In recent years we have seen a major shift in office culture due to the current pandemic. Many companies have transitioned to work-from-home or hybrid, a mix of working from home and the office, working options. Some companies, however, are doing their best to create more flexible working environments as what works for one company, may not work for another. Factors like the sizing, the structure, and the sector of the company are needed to take into consideration.
As the restrictions put in place lift, many businesses have or are considering going back to fully onsite working, but I urge company leaders to take a moment and think about how intentionally putting long-term remote work strategies in place could actually leverage your company.
Besides the obvious benefits of working from home such as, people getting to keep their jobs and companies get to stay in business during the pandemic, workers also have less of a commute time which means more time in the day for working and less money spent on transportation.
It also means workers can live anywhere they want as long as they have access to good internet connection and employers can broaden the hiring pool as they have access to employees from around the world. The world also benefits by having less pollution circulating through the atmosphere. According to Vox, 99% of workers currently working from home would like to continue to do so for the rest of their working lives and 95% say they would recommend remote work to their friends and family.
Remote work can also be a huge plus for many companies as you can save money on brick and mortars, turnover rates are low and people are taking fewer sick days. Adopting this strategy helps companies and employees alike avoid work interruptions due to sudden school closures and childcare for working families, transportation problems, weather, and more.
While working from home has many benefits, many companies are hesitant because of some of the challenges that will incur during the shift such as cyber security, communication and interaction, a healthy remote work climate, and more. In order to transition to a remote workplace you may want to take into consideration:
- What is the right mix of remote work for your company? This will determine how much and what kind of office space you will need.
- What are your company polices and can they be adopted to fit remote work? This can be such as setting a device policy that covers the security of the company.
- What is the experience of the workforce, the nature of the work and the employee preferences?
- Which HR policies will need to be updated?

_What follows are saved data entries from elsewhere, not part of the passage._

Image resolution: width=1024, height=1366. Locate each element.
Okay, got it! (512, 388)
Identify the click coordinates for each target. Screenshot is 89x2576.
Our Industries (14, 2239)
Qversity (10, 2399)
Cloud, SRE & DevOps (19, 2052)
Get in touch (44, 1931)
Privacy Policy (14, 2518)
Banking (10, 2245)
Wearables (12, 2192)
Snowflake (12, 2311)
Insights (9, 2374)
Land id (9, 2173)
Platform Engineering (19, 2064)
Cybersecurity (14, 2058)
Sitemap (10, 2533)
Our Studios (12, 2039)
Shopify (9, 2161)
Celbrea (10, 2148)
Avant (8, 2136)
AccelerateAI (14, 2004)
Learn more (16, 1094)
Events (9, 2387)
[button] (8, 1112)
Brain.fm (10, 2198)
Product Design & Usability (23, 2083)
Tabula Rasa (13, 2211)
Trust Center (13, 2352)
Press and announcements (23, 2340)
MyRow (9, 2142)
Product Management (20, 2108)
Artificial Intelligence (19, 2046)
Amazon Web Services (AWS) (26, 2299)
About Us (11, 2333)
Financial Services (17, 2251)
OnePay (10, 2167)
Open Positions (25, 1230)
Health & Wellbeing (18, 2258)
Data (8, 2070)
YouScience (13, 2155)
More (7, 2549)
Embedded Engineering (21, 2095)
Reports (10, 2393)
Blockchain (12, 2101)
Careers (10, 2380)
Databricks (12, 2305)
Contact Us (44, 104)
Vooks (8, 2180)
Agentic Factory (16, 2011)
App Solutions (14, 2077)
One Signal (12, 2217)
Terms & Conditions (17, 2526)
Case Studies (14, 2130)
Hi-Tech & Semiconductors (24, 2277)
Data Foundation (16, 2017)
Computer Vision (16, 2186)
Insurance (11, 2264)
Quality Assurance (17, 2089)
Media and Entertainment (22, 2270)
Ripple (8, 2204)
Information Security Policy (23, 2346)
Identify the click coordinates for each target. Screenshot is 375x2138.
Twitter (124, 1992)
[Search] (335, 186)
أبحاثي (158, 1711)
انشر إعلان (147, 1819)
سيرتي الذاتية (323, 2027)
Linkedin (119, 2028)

- What kind of new training will need to be offered? This can be transitioning to collaborative workplace tools like Trello, Slack or Asana. Due to the pandemic, many companies and employees have realized how easy and beneficial it is to transition to remote work and as a business owner, ensuring your employees have a great balance between work and life is vital to a company’s success. According to a Vox report, 70% of the workforce could be working from home by year 2025. This trend was already taking place before the pandemic but now, along with advances in technology and the economics and convince factor, people are turning towards the remote work strategy more than ever. Now is the time to take into consideration and prepare your business to create the most optimal workplace for employers and employees alike.